This small family-owned poultry processor located in northeastern PA is a supplier of kosher turkeys, Cornish game hens, and chickens, which are processed and sold in different size packages.
In the summer of 2019, the poultry processor came to PennTAP looking for general consulting on how to reduce their energy consumption.
The PennTAP Connection
PennTAP worked with the poultry processor in collaboration with the Northeastern Pennsylvania Industrial Resource Center (NEPIRC) to review the manufacturing process in a value stream mapping (VSM) exercise as part of an Economy, Energy, and Environment (E3) assessment.
VSM is a lean manufacturing tool designed to combine material processing steps with information flow. It helps users create a solid implementation plan that maximizes their available resources and ensures time and materials are used efficiently.
The poultry processor was looking for no-cost services, and PennTAP was able to deliver an E3 assessment with continuous improvement recommendations all at no cost.
Prior to the E3 assessment, PennTAP had visited the poultry processor with a group of Penn State students in the spring of 2019 to conduct an energy audit.
This project was funded in part by the United States Environmental Protection Agency (EPA). PennTAP made several recommendations to the poultry processor, including upgrading their lighting to LEDs, making process adjustments, updating the plant layout, optimizing the sanitation process to save water, and repairing compressed air leaks.
One of the first inefficiencies PennTAP advisors were able to solve was a processing bottleneck. The slaughtering process was taking less time to complete than all the other steps in the operation. This led to chickens piling up until the workers on the processing floor were ready for the next batch. Hundreds of chickens would have to be transported to a holding area, only to later be transported back again for processing. This system wasted time, and it decreased the overall quality of the product.
The PennTAP team found that if the employees on the slaughtering floor were given a five-minute break at the same time each day, the whole operation became more streamlined. This was a simple change the facility could make immediately and at no cost, increasing the quality of their product and saving them $3,000 annually.
PennTAP’s next recommendation was an adjustment to their packaging line, which is a long-term project the poultry processor is in the process of implementing. Currently, the company has individual employees manually processing and cutting chickens for packaging. Each worker on the packaging line has their own chicken at any given time, and they are responsible for performing multiple processing tasks on that bird. PennTAP advised the poultry processor to instead assign each worker a specific singular task to complete on every chicken, rather than have every worker be responsible for every task. This improvement would save them $6,000 in just energy costs and is expected to greatly reduce their overtime need.

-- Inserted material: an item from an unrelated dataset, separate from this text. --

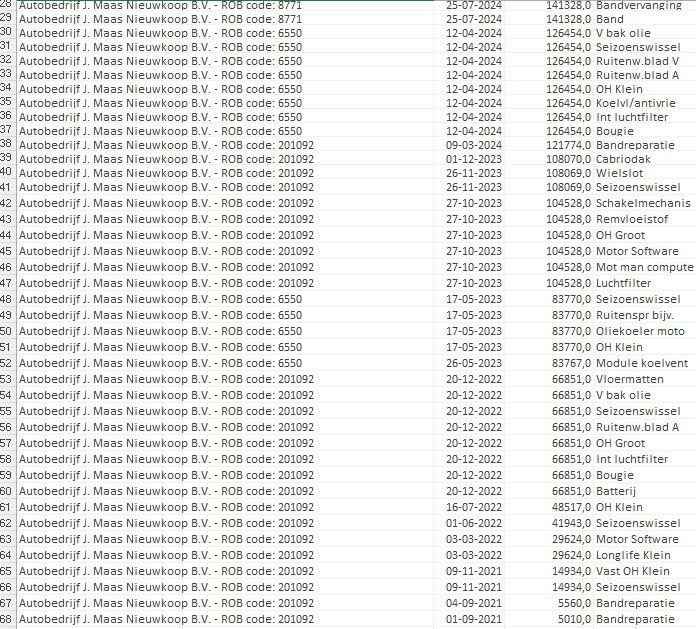This screenshot has width=696, height=629.
Task: Click the Ruitenspr bijv. cell
Action: 639,315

Earlier that same year, PennTAP brought a team of Penn State undergraduate students from an Energy and Geo-Environmental Engineering research class to the facility to do a compressed air leak assessment. Compressed air is used for several of their processes, including packaging, sanitation, and the powering of hand tools. In addition to finding and assessing compressed air leaks, the student team made recommendations on the size and type of new compressed air equipment the poultry processor should purchase.
PennTAP also connected the company to students from the Penn State Learning Factory, who visited the facility during spring of 2020 to assess the very manual and labor-intensive system they were using to unload tractor trailers. The goal for the project was to find ways to make the process safer and more efficient by utilizing automation to reduce the manual labor involved. Although the project was interrupted by COVID-19, the student team was still able to offer recommendations on how to improve safety around the truck bed and eliminate the need for half of a worker’s time, generating cost savings of about $20,000 a year.